JDK1.8源码解读——HashMap源码

从类的Doc文档注释中,我们可以得出HashMap的一些特性:
  1 无序 允许为null 非同步
  2 底层由哈希表实现
  3 初始容量和负载因子对HashMap的影响很大
成员变量:

   /**默认初始值,必须是二的倍数 */
   static final int DEFAULT_INITIAL_CAPACITY = 1 << 4; 
   /** 最大容量 */
   static final int MAXIMUM_CAPACITY = 1 << 30;
   /**默认的负载因子 */
   static final float DEFAULT_LOAD_FACTOR = 0.75f;
   /**阈值,一个哈希桶被添加到TREEIFY_THRESHOLD个节点的时候,桶中的链表会被转化为红黑二叉树 */
   static final int TREEIFY_THRESHOLD = 8;
   /** 阈值,将红黑二叉树转化成链表(红黑二叉树为了保持平衡,要进行左旋,右旋,换色,消耗资源)*/
   static final int UNTREEIFY_THRESHOLD = 6;
   /**桶可能被树化为树形结构的最小容量*/
   static final int MIN_TREEIFY_CAPACITY = 64;

存储结构:
HashMap内部包含了一个Node类型的数组table,Node即为 JDK1.8之前的Entry

transient Node<K,V>[] table;
/**
* Basic hash bin node, used for most entries.  (See below for
* TreeNode subclass, and in LinkedHashMap for its Entry subclass.)
*/
static class Node<K,V> implements Map.Entry<K,V> {
 final int hash;
 final K key;
 V value;
 Node<K,V> next;

 Node(int hash, K key, V value, Node<K,V> next) {
     this.hash = hash;
     this.key = key;
     this.value = value;
     this.next = next;
 }

 public final K getKey()        { return key; }
 public final V getValue()      { return value; }
 public final String toString() { return key + "=" + value; }

 public final int hashCode() {
     return Objects.hashCode(key) ^ Objects.hashCode(value);
 }

 public final V setValue(V newValue) {
     V oldValue = value;
     value = newValue;
     return oldValue;
 }

 public final boolean equals(Object o) {
     if (o == this)
         return true;
     if (o instanceof Map.Entry) {
         Map.Entry<?,?> e = (Map.Entry<?,?>)o;
         if (Objects.equals(key, e.getKey()) &&
             Objects.equals(value, e.getValue()))
             return true;
     }
     return false;
 }
}

结论:
  Node里存储的是键值对。
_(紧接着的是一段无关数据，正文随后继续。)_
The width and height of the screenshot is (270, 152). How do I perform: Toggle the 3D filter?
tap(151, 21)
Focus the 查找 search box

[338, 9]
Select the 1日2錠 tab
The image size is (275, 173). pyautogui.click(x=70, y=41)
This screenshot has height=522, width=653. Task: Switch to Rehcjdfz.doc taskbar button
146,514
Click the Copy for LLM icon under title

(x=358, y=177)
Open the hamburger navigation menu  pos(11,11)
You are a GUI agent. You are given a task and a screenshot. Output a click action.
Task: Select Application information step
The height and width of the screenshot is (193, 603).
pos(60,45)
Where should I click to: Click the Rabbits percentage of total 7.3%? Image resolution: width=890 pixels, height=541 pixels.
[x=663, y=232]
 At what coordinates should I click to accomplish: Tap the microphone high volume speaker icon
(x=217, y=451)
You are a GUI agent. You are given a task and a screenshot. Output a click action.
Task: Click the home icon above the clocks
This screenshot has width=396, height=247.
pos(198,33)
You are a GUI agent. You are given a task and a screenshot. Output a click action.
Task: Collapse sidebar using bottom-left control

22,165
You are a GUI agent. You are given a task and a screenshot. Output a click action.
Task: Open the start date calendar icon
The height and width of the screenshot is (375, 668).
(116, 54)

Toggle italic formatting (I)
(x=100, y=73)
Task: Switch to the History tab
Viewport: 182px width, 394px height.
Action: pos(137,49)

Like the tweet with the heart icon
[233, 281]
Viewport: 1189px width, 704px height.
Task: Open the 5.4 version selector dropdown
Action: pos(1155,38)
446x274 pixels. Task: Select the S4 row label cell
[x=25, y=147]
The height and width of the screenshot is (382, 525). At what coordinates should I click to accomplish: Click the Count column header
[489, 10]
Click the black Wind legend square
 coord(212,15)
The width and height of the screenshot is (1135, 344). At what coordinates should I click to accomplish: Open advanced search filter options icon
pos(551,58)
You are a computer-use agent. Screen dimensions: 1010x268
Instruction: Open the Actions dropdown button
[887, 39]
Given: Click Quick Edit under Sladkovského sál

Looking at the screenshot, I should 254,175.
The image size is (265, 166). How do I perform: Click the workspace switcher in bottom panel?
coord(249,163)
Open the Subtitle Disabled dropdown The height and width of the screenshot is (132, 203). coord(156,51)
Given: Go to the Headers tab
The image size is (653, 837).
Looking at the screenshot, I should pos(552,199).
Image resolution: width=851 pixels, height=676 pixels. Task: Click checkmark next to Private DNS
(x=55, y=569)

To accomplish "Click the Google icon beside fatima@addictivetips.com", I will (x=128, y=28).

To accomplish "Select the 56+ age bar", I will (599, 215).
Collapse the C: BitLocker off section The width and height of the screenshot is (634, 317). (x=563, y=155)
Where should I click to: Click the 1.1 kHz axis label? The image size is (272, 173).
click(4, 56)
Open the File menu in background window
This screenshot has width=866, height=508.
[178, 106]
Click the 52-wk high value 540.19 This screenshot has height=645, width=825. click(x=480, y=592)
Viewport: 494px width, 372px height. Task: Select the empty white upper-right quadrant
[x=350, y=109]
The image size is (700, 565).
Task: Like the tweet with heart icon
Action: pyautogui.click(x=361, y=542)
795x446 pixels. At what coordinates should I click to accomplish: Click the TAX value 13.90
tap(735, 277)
包含四个字段,从next字段我们可以看出Node是一个链表。
即table数组中每个位置被当成一个桶,一个桶用来存放一个链表Node。
  HashMap使用拉链法来解决冲突(ThreadLocalMap则是采用线性探测法),同一个链表存放key的哈希值相同的Node
1 put方法(HashMap的核心):

public V put(K key, V value) {
  return putVal(hash(key), key, value, false, true);
}

hash后的key,key Value ,两个参数

首先,看一下hash方法

static final int hash(Object key) {
  int h;
  return (key == null) ? 0 : (h = key.hashCode()) ^ (h >>> 16);
}

结论:
  int 一共32位,这里作者将其分成前16位和后16位。取key的hashcode,与keyhashCode的高16位做异或。这里是将低16位与高16位做运算,得到的值实际上是高位和低位的结合,这就增加了随机性。在一定程度上减少了散列冲突的发生。这里hashCode是调用的Object中的hashCode,即引用对象的hashcode与其内存地址有关

/**
* Implements Map.put and related methods
*
* @param key的哈希值
* @param key 键
* @param value 要放入的值
* @param onlyIfAbsent true 则不改变现有值,默认是false
* @param evict 如果是false,则表处于创建模式,默认是true
* @return previous value, or null if none
*/
final V putVal(int hash, K key, V value, boolean onlyIfAbsent,
             boolean evict) {
  Node<K,V>[] tab; Node<K,V> p; int n, i;
  if ((tab = table) == null || (n = tab.length) == 0)
      n = (tab = resize()).length;
 //如果散列表为null,则初始化散列表
  if ((p = tab[i = (n - 1) & hash]) == null)
      tab[i] = newNode(hash, key, value, null);
  //将对象放入散列表的时,默认初始容量是16,也就是说,要放到table数组的0-15的位置上,所以通过tab[i = (n - 1) & hash]来确定数组下标位置,n如果为奇数,则n-1为偶数,0与任何数的&运算都是0,会造成一部分的内存浪费(下标最后一位为0的位置存不会存值)
  //如果没有发生散列冲突,则直接将新建的Entry对象放入table数组中
  else {
      Node<K,V> e; K k;
      if (p.hash == hash &&
          ((k = p.key) == key || (key != null && key.equals(k))))
          e = p;
//如果发生了散列冲突,就先记录下发生冲突的Node
      else if (p instanceof TreeNode)
          e = ((TreeNode<K,V>)p).putTreeVal(this, tab, hash, key, value);
   //如果红黑树结构,则调用红合数的插入方法
      else {
          for (int binCount = 0; ; ++binCount) {
              if ((e = p.next) == null) {
          //如果遍历链表没有发现该此节点,就插入链表的尾部(尾插法,1.8之前都是头插法)
                  p.next = newNode(hash, key, value, null);
          //如果插入后链表长度大于8,则转换为红黑树
                  if (binCount >= TREEIFY_THRESHOLD - 1) // -1 for 1st
                      treeifyBin(tab, hash);
                  break;
              }
         //如果key在链表中已经存在,则退出循环
              if (e.hash == hash &&
                  ((k = e.key) == key || (key != null && key.equals(k))))
                  break;
              p = e;
          }
      }
   //如果key在链表中已经存在,则修改其原先的key值,并且返回老的值
      if (e != null) { // existing mapping for key
          V oldValue = e.value;
          if (!onlyIfAbsent || oldValue == null)
              e.value = value;
          afterNodeAccess(e);
          return oldValue;
      }
  }
  ++modCount;
  if (++size > threshold)
      resize();
  afterNodeInsertion(evict);
  return null;
}

2 resize()方法:是HashMap的扩容方法,新的容量是旧的容量的两倍,需要注意的是,扩容操作同样需要把 oldTable 的所有键值对重新插入 newTable 中,因此这一步是很费时的。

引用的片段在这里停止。